Wednesday, February 13, 2013

Okay, technically it's Thursday, one hour past the deadline I had imposed on myself to post my week's results, but I did get up at 4 A.M. the day before to run 4 miles. So, I think I have a good excuse for falling asleep with one of my boys and stumbling out of bed just now.

My first week of meeting my 2013 goals went well. I give myself an A for effort. My main aim was to record what I ate, how I felt, and my hunger level for every meal and snack. Most importantly, whether I waited several minutes before eating, even when my hunger felt acute. And, for the most part I did do that. Because I did that, I was able on probably five occasions to put dessert back in the fridge. This pause really made me calm down before eating to switch on my consciousness while I eat so that it stops becoming an animalistic action of reactively eating the food, attacking it.

I also learned about myself, that I am somewhat addicted to sugar. Watching my reaction as I sat before various foods this week, the pull from sweet foods was twice as strong as any other food item. My mouth would begin watering and the discomfort at times felt acute. I could tell my dopamine was really firing away in response to the visual cues of dessert or even my kids' gummy vitamins. It made me realize I needed to curb my sugar intake.

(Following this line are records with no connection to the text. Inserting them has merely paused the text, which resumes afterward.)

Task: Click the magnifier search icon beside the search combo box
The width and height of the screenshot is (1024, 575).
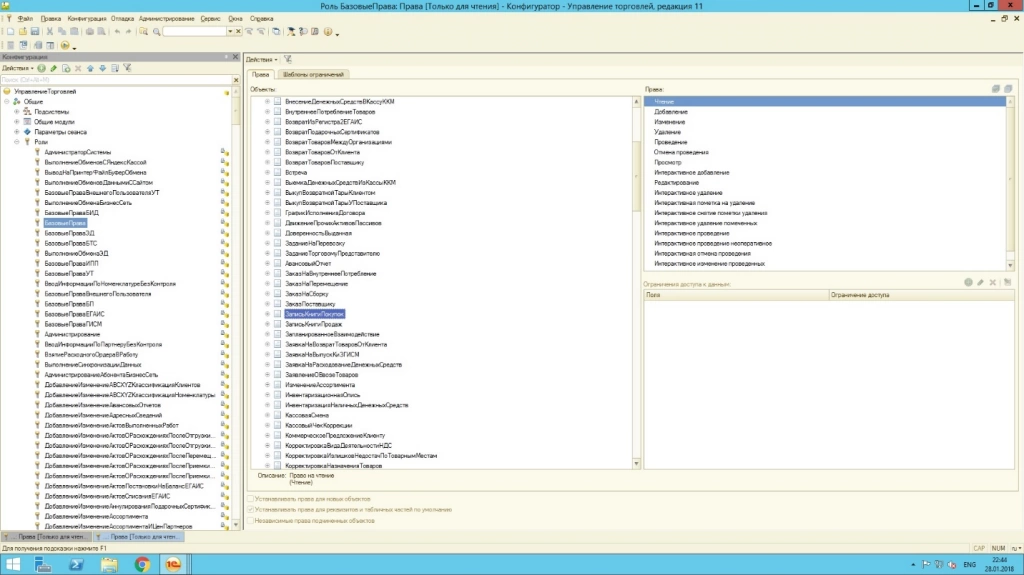Action: point(157,32)
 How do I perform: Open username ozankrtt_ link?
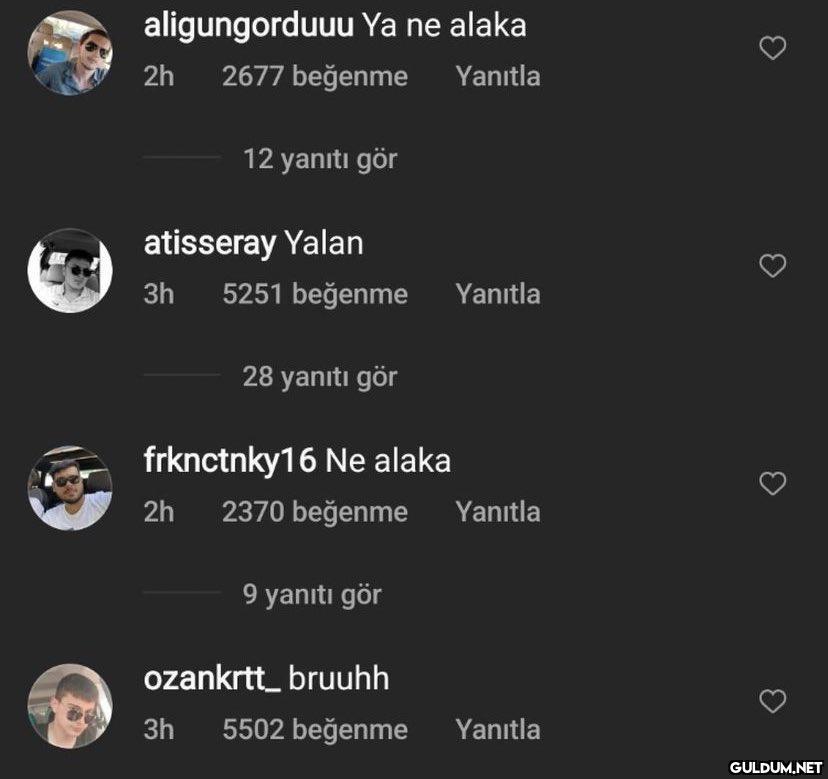coord(212,679)
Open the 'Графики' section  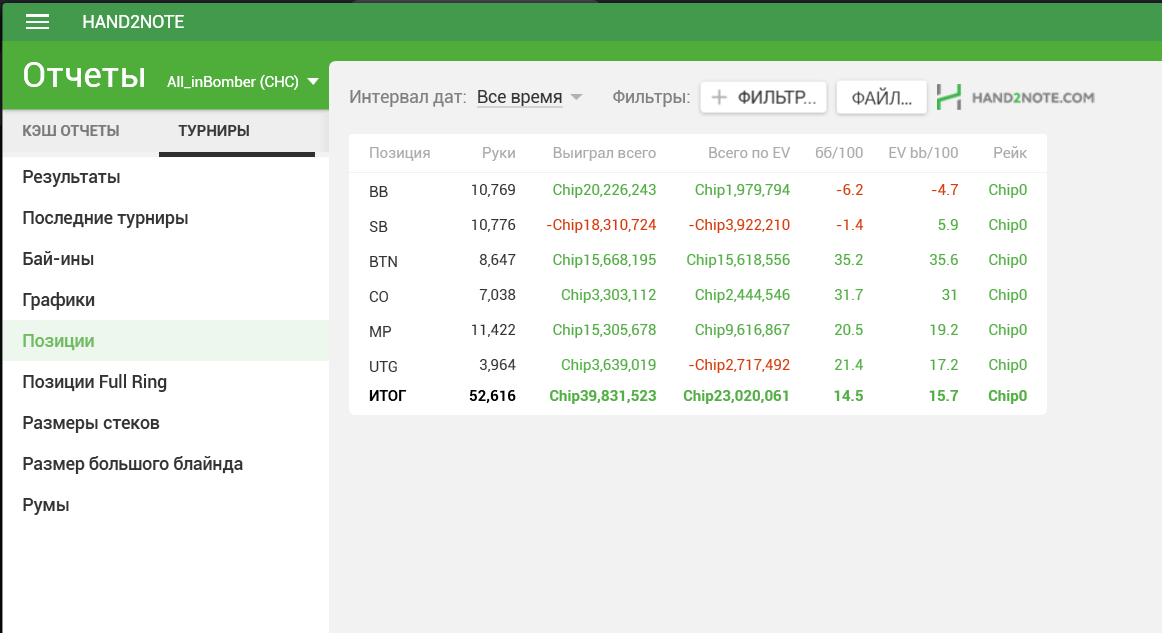coord(58,300)
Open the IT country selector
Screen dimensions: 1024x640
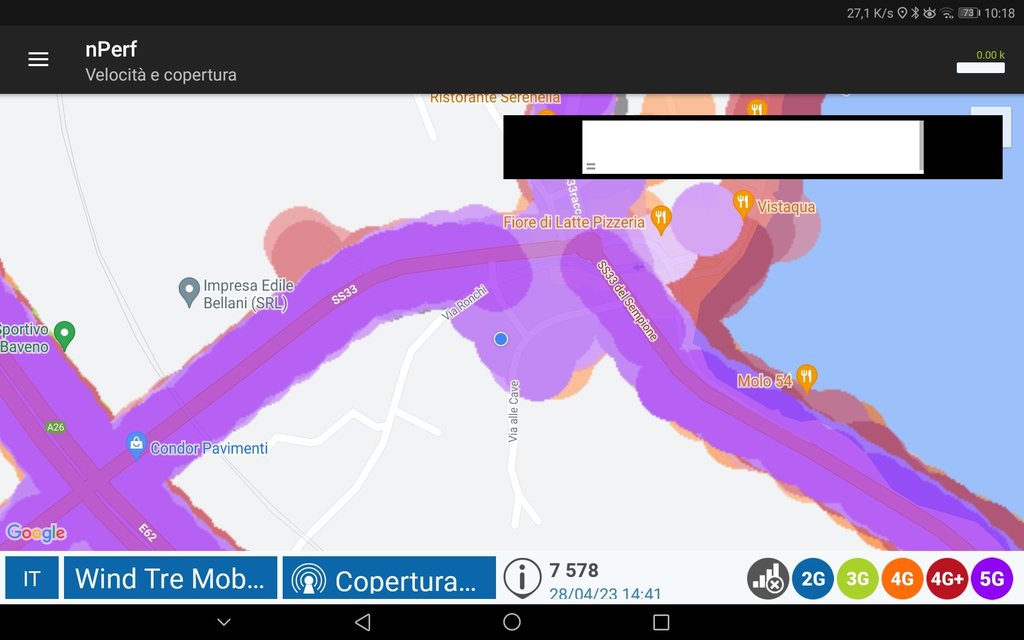point(32,578)
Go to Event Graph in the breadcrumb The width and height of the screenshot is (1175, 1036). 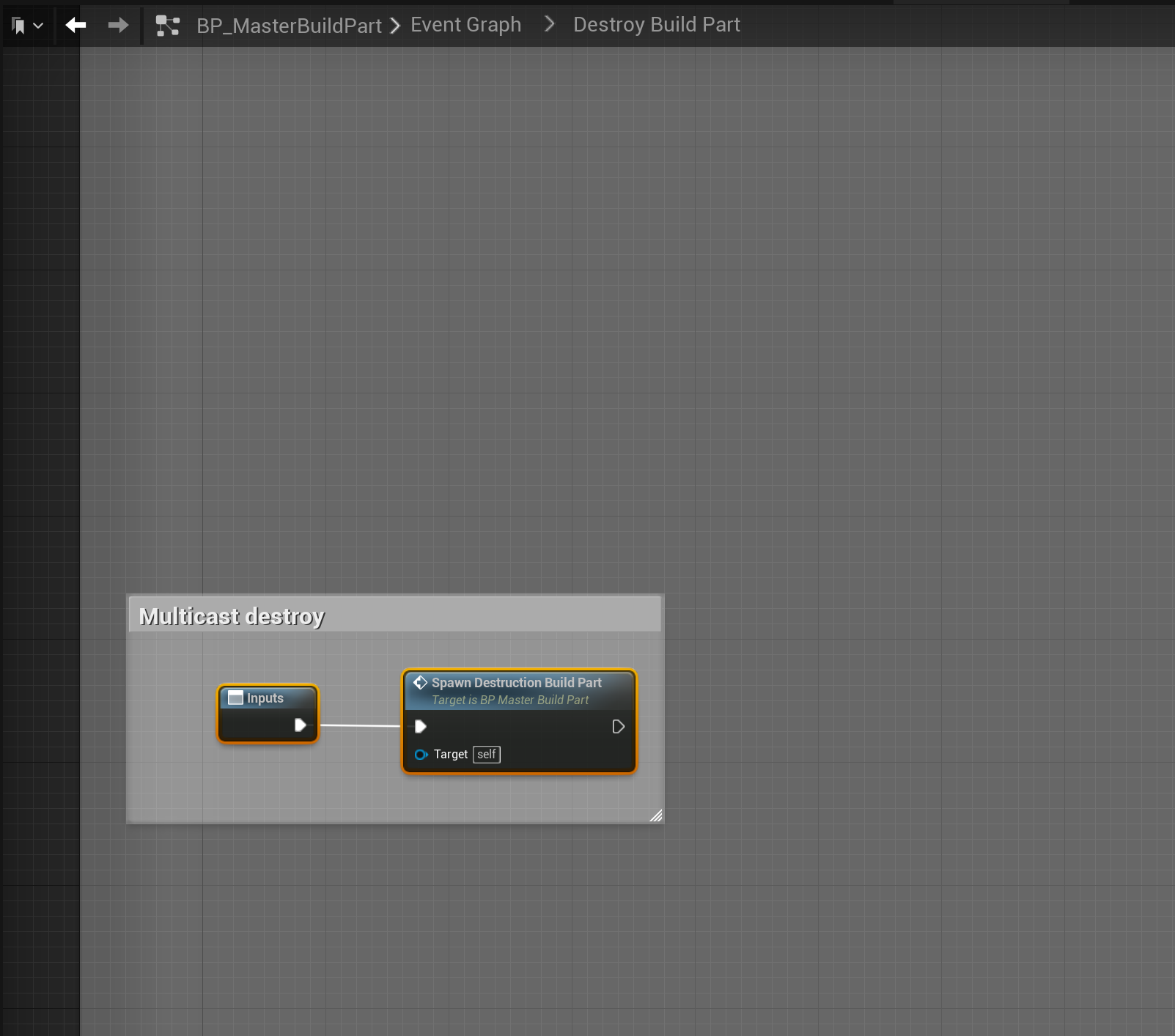coord(465,25)
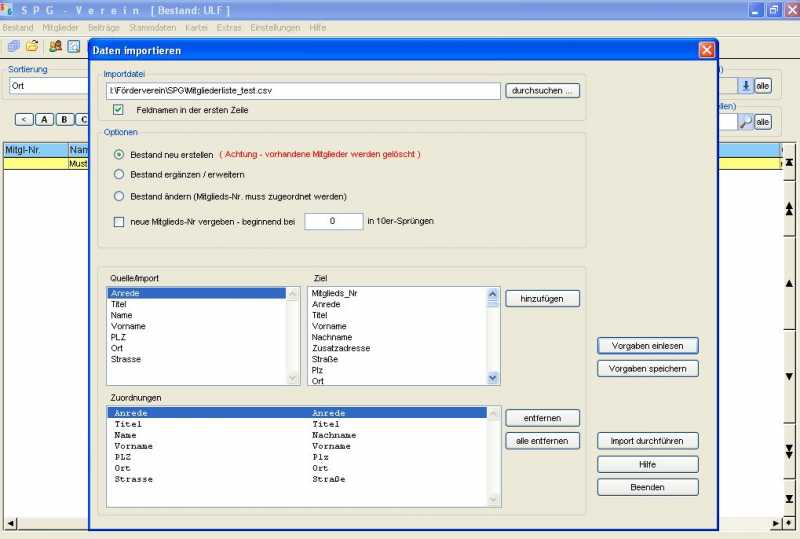Select 'Bestand ändern' radio option

(x=119, y=197)
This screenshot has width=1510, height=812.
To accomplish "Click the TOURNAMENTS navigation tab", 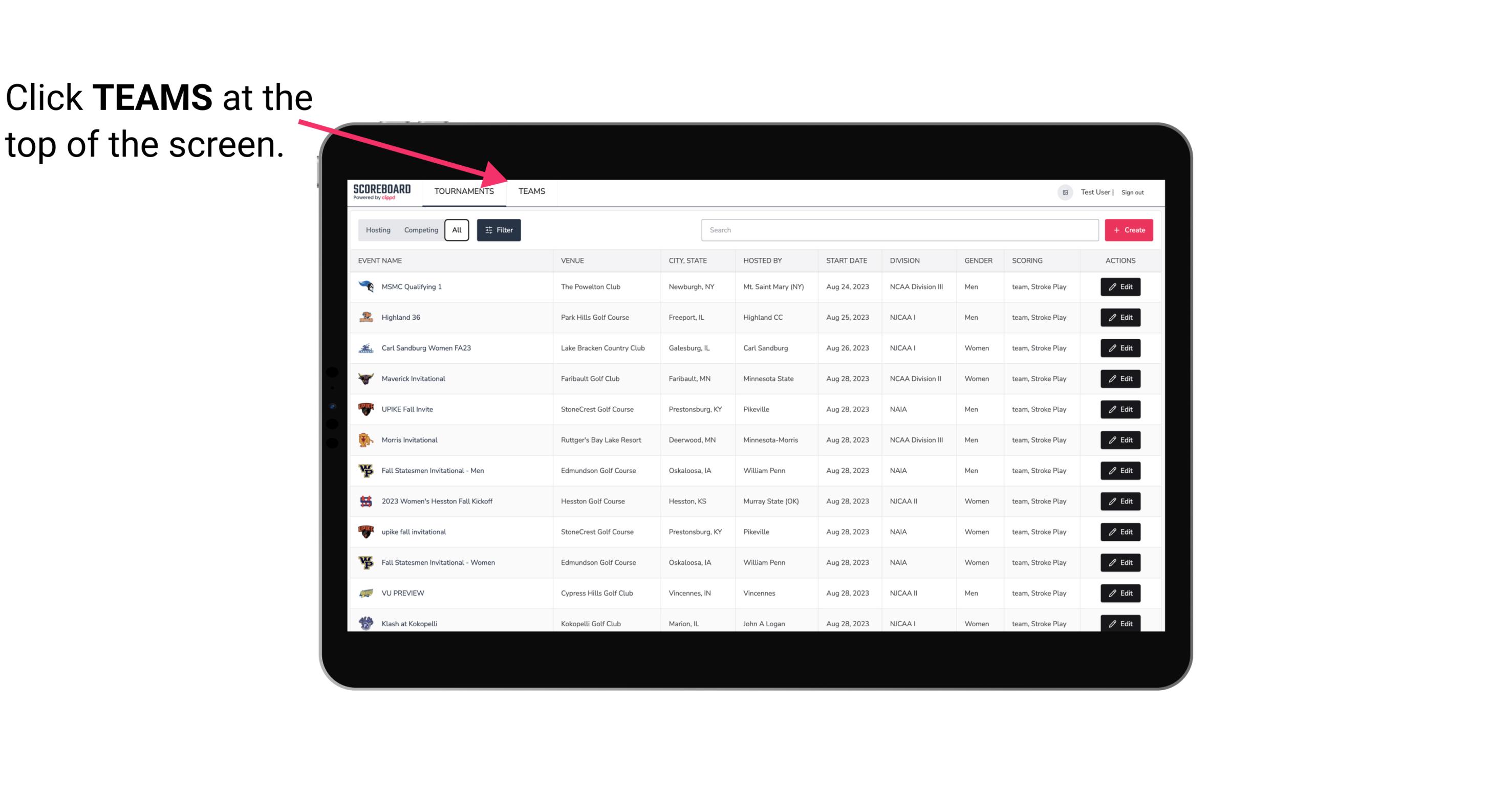I will (463, 191).
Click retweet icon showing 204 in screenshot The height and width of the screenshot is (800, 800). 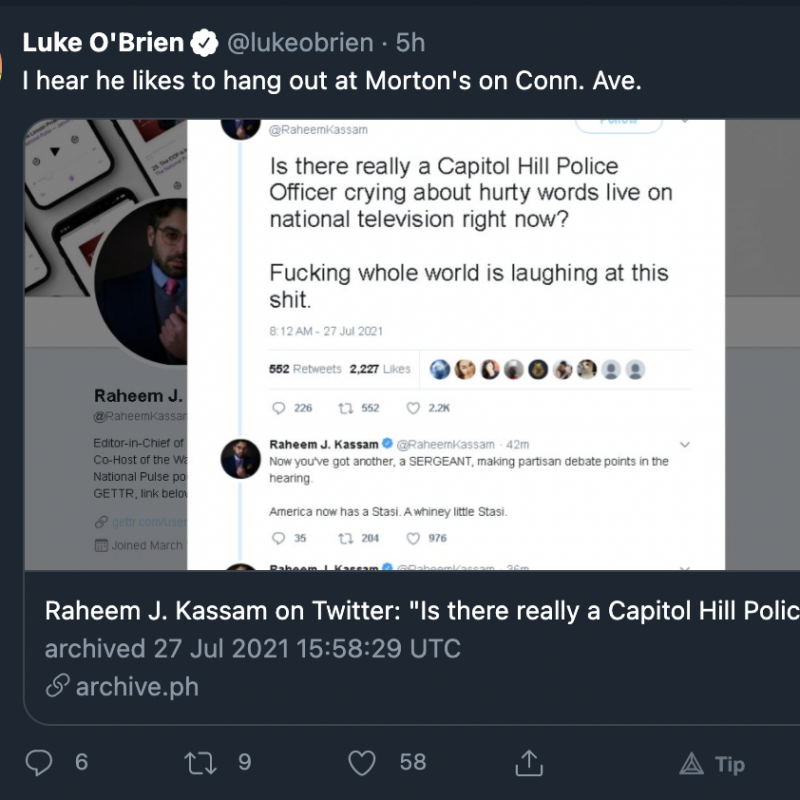(x=346, y=538)
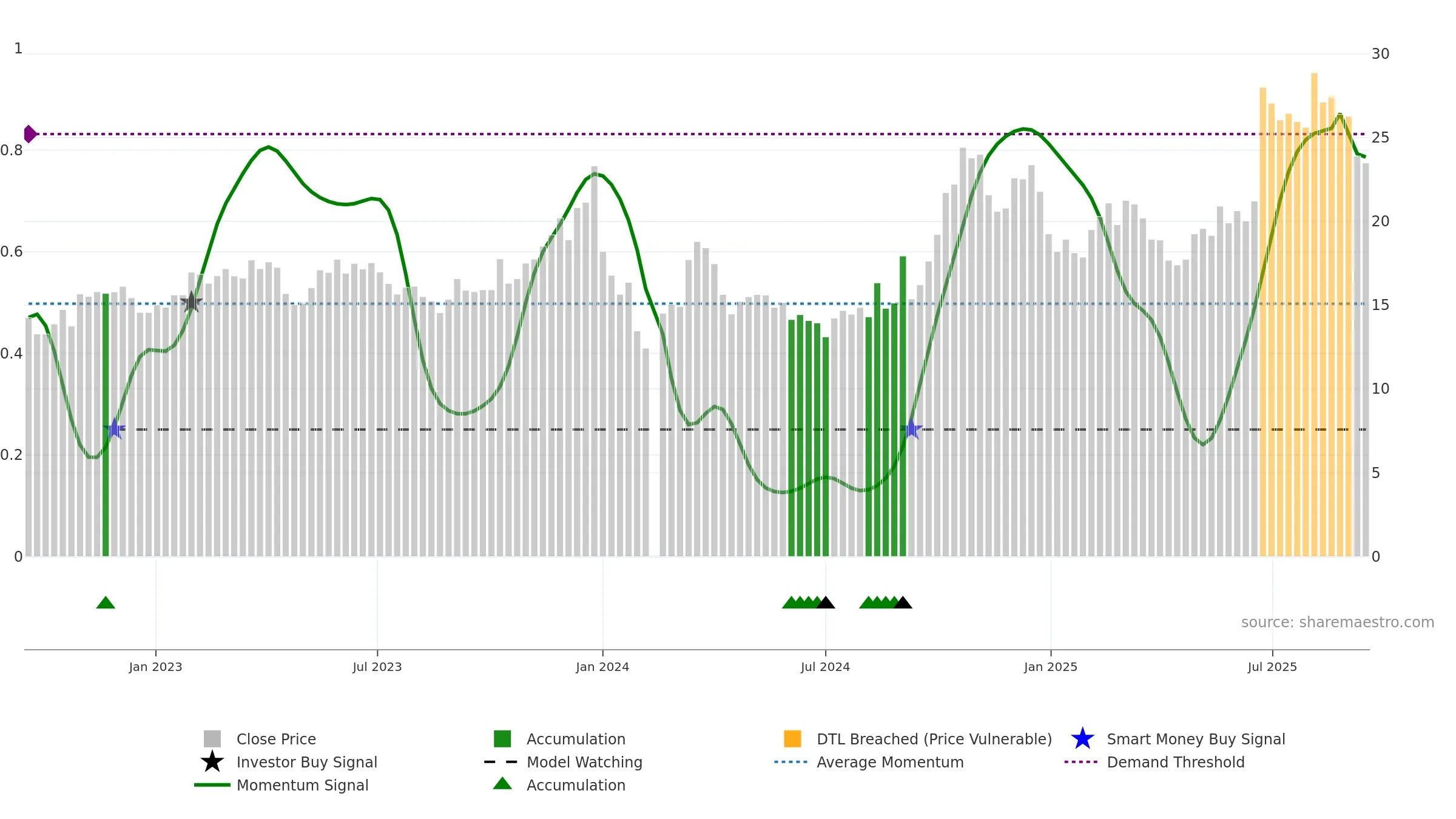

In general, this commitment to pause before I ate, created a presence during meals and snacks so that I did not over eat (except for yesterday's dinner) and was able to decide ahead of time what and how much to eat (for example, sitting down to a meal with a friend). But, I did notice toward the end of the week (I'm on a Thursday - Wednesday schedule), my commitment was not as strong. I felt vulnerable to food's pull. So, last night I ended up eating the biggest meal of the week. In fact, my stomach is not feeling great now. As I was cleaning up after dinner, thoughts of food in the fridge began emerging, tempting me. And, I felt that familiar fear. Seems silly, right? Unless you are a binge eater or have an eating disorder. It's the fear of binging, of losing to the food and of the the self-judge coming down on me. So, for the first time, I turned the tables. I said to my self-judge, "So what if I binge?? I can eat the whole fridge if I want and I'd still be a good person. You don't get to judge me! You don't get to berate me!" And, the burden lifted quite a bit. I removed the guilt which then seemed to lift the fear. I went off to brush my teeth and head upstairs.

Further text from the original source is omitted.